An important aspect of any kind of information processing is the way in which the information is represented. In the brain it could be represented by the activity of single, individually meaningful neurons, or it could be that only the global activity pattern across a whole neuron population corresponds to interpretable states. There are strong theoretical reasons and experimental evidence [Földiák and Young, 1995, Thorpe, 1995] suggesting that the brain adopts a compromise between these extremes which is often referred to as sparse coding.
Let us suppose that there are binary coding units, neurons, which can be either ``active'' or ``passive''. An important characteristic of such a code is the activity ratio, the fraction of active neurons at any one time. At its lowest value it is local representation, where each state is represented by a single active unit from a pool in which all other units are silent, somewhat like the letters on a typewriter keyboard that are locally encoded. In dense distributed representation, each state is represented on average by about half of the units being active. Examples of this are the binary (ASCII) encoding of characters used in computers or the coding of visual images by the retinal photoreceptor array. Codes with low activity ratios are called sparse codes.
When the neurons have graded outputs it is more difficult to give a
simple measure of sparseness. One is the entropy of the
outputs[Attneave, 1954, Barlow, 1960, Watanabe, 1981], which decreases as the
outputs become sparser. It is difficult to measure the entropy
directly, but in some cases the kurtosis of the outputs can be used instead
[Field, 1994]. The sparser the outputs, the larger the kurtosis.
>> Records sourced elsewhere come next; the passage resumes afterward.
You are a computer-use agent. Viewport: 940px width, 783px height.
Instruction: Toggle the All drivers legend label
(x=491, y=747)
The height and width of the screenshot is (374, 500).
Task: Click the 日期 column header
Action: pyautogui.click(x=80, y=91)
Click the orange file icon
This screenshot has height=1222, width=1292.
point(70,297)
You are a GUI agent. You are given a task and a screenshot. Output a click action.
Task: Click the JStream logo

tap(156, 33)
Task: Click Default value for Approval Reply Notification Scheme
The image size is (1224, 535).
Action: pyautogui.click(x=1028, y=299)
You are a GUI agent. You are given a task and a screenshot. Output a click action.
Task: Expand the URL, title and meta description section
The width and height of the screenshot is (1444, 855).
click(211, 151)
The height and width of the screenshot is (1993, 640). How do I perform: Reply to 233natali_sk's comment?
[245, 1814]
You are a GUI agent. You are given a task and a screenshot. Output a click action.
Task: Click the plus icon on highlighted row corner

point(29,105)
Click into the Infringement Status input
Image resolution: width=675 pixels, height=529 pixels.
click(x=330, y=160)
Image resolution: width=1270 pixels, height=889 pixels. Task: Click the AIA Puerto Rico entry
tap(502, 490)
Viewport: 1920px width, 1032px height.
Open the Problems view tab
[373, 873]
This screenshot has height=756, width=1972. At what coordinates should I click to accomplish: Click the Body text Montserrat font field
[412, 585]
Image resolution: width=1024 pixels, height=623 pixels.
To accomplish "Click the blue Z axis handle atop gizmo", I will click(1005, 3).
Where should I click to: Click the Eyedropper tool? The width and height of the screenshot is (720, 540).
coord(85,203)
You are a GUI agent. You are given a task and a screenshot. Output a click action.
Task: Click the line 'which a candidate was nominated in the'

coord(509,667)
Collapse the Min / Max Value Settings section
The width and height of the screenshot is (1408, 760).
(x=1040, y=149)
Although sparse codes do have large kurtosis, the opposite does not
necessarily hold. It is possible to construct dense codes with large
kurtosis [Baddeley, 1996]. In this work, a somewhat heuristic
definition of sparseness for graded outputs is used. The code is said
to be sparse if a small fraction of the inputs convey most of the
information.
The activity ratio affects several aspects of information processing such as the architecture and robustness of networks, the number of distinct states that can be represented and stored, generalisation properties, and the speed and rules of learning (Table 1.1).
Table:
Properties of coding schemes according to Földiák and Young (1995).
The representational capacity of local codes is small: they can
represent only as many states as the number of units in the pool,
which is insufficient for any but the most trivial tasks. Even when
the number of units is as high as that in primate
cortex, the number of discriminable states
well exceeds this number. Making associations between a locally
encoded item and an output, however, is easy and fast. Single-layer
networks can learn any output association in a single trial by local,
Hebbian strengthening of connections between active representation and
output units, and the linear separability problem does not arise. In
such a lookup table, there is no interference between
associations to other discriminable states, and learning information
about new states does not interfere with old associations. This,
however, also means that there will be no generalisation to other
discriminable states -- which is a fundamental flaw, as we can expect
a system never to experience precisely the same pattern of stimulation
twice.
Dense distributed codes, on the other hand, can represent a very high
number ( , where N is the number of units) of different
states by combinatorial use of units. They are best suited for
minimising the number of neurons needed to represent information. If
the number of available neurons is high enough, the representational
power is largely superfluous, as the number of patterns ever
experienced by the system will never approach the available capacity,
and therefore dense codes usually have high statistical redundancy.
The price to pay for the potential (but unused) high information
content of each pattern is that the number of such patterns that an
associative memory can store is unnecessarily low. The mapping
between a dense representation and an output can be complex (a
linearly nonseparable function), therefore requiring multilayer
networks and learning algorithms that are hard to implement
biologically. Even efficient supervised algorithms are prohibitively
slow, requiring many training trials and large amounts of the kind of
training data that is labelled with either an appropriate output or
reinforcement. Such data is often too risky, time consuming, or
expensive to obtain. Distributed representations in intermediate
layers of such networks ensure a kind of automatic generalisation
[Hinton et al., 1986]. However, this often manifests itself as unwanted
interference between patterns. A further serious problem is that no
new associations can be added without retraining the network with the
complete training set.
Sparse codes combine advantages of local and dense codes while avoiding most of their drawbacks. Codes with small activity ratios can still have sufficiently high representational capacity, while the number of input-output pairs that can be stored in an associative memory is far greater for sparse than for dense patterns [Meunier and Nadal, 1995]. This is achieved by decreasing the amount of information in the representation of any individual stored pattern. As a much larger fraction of all input-output functions are linearly separable using sparse coding, a single supervised layer with simple learning rules, following perhaps several unsupervised layers, is more likely to be sufficient for learning target outputs, avoiding problems associated with supervised training in multilayer networks. As generalisation takes place only between overlapping patterns, new associations will not interfere with previous associations to nonoverlapping patterns.
Sparseness can also be defined with respect to components. A scene may be encoded in a distributed representation while, at the same time, object features may be represented locally. The number of simultaneously presented items decreases as activity ratio increases because the addition of active units eventually results in activation of ``ghost'' subsets, corresponding to items that were not intended to be activated.